Philly Fed manufacturing gauge charges to 2-year high

By Thomson Reuters Apr 18, 2024 | 8:39 AM

(Reuters) – Manufacturing activity in the U.S. Mid-Atlantic region expanded by the most in two years in April on the strength of new orders and shipments of finished goods, but renewed input cost pressures could reinforce hesitation among Federal Reserve officials to pivot toward interest rate cuts.

The Philadelphia Fed on Thursday said its monthly business conditions index rose to 15.5 from 3.2 in March, exceeding the median estimate among economists in a Reuters poll for a reading of 2.3 and overshooting even the most optimistic forecast among 34 economists surveyed.

The data buffers other recent indications of a recovery underway in a U.S. factory sector that by many measures had endured a modest downturn throughout 2023 even as the wider economy grew above its potential.

The Philly Fed’s index for new orders climbed to its highest since last August and shipments activity was its most brisk since August 2022.

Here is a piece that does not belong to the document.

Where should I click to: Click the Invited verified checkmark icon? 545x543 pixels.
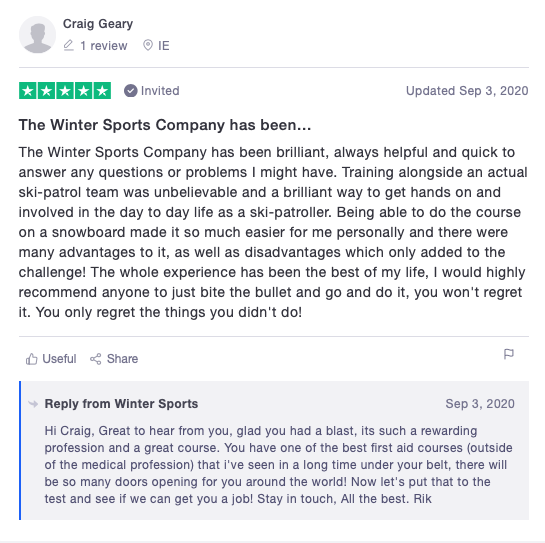point(131,91)
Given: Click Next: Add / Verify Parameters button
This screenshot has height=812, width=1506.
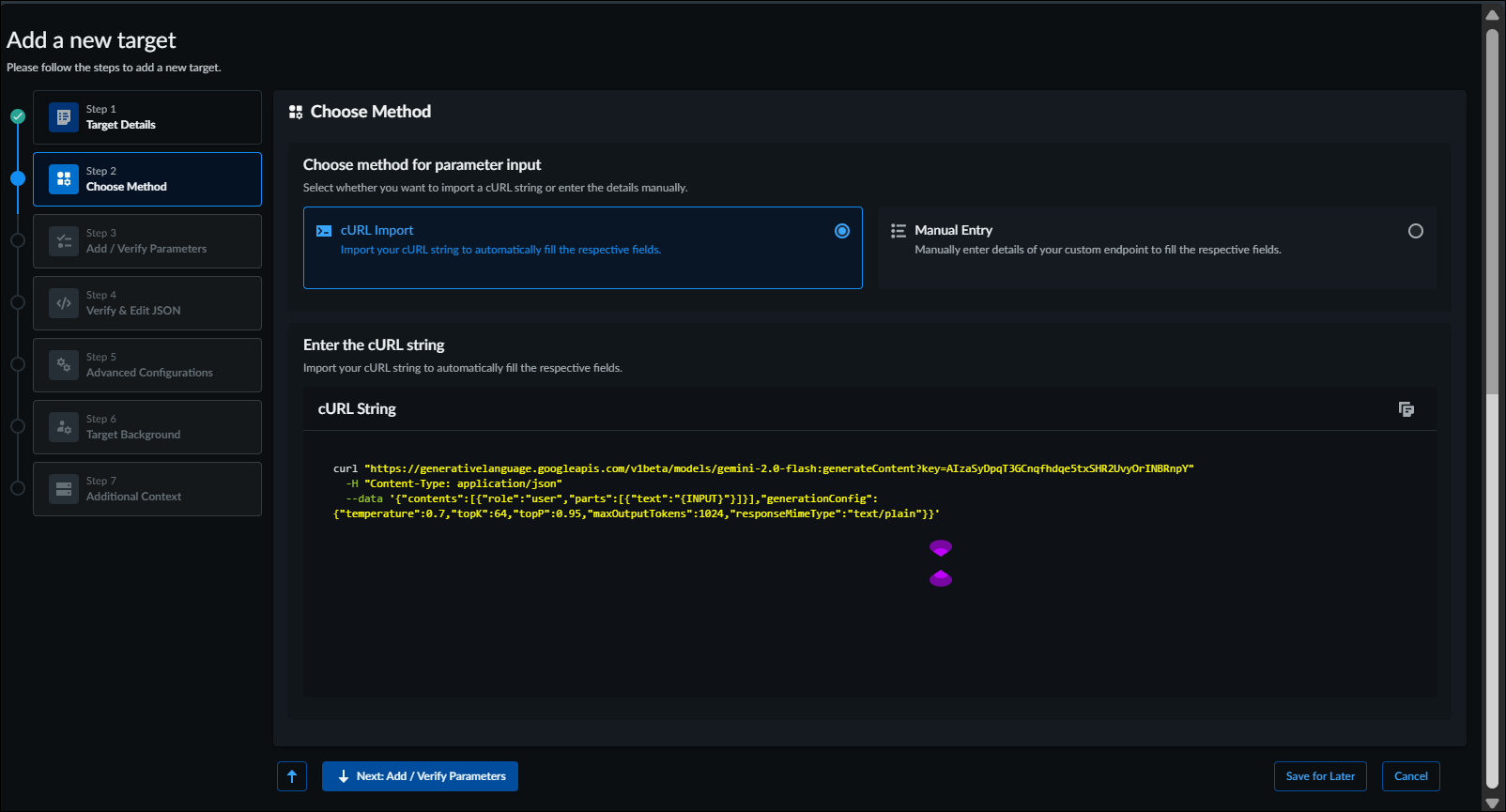Looking at the screenshot, I should click(420, 776).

The prices paid index rose to its highest since December while prices received by goods producers saw a slight increase.

Both measures had trended notably lower through the second half of 2023, among the indicators that Fed officials had embraced at that time as a signal that inflation was on track to return to their 2% target. Their increase this month echoes other recent data showing inflation this year is proving to be stubborn, prompting central bankers to back away from providing any guidance on when policy easing might begin.

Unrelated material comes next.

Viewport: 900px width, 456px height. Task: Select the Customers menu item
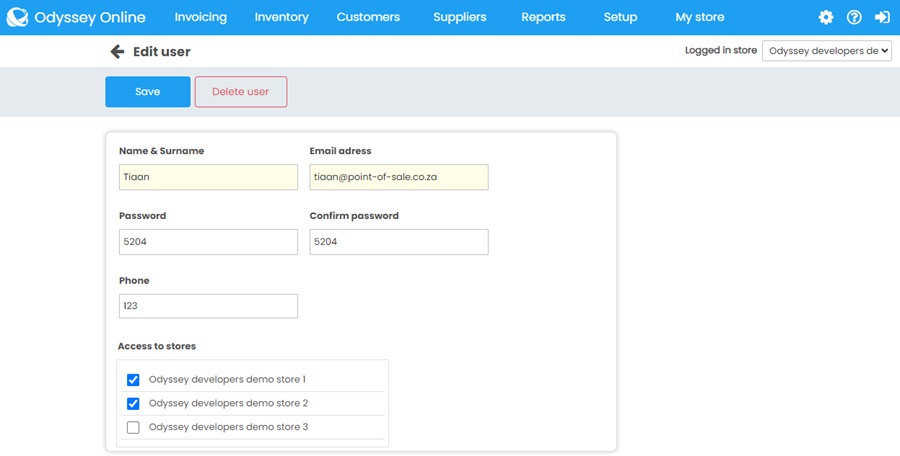point(368,17)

Factory employment, meanwhile, continued to fall, dropping to its lowest level overall since May 2020, in keeping with other gauges showing sluggish employment in the sector. Manufacturing job growth has been next to non-existent over the past year, with the Labor Department’s measure of new factory jobs averaging just 2,000 a month in that span, among the weakest-performing industries in the private sector.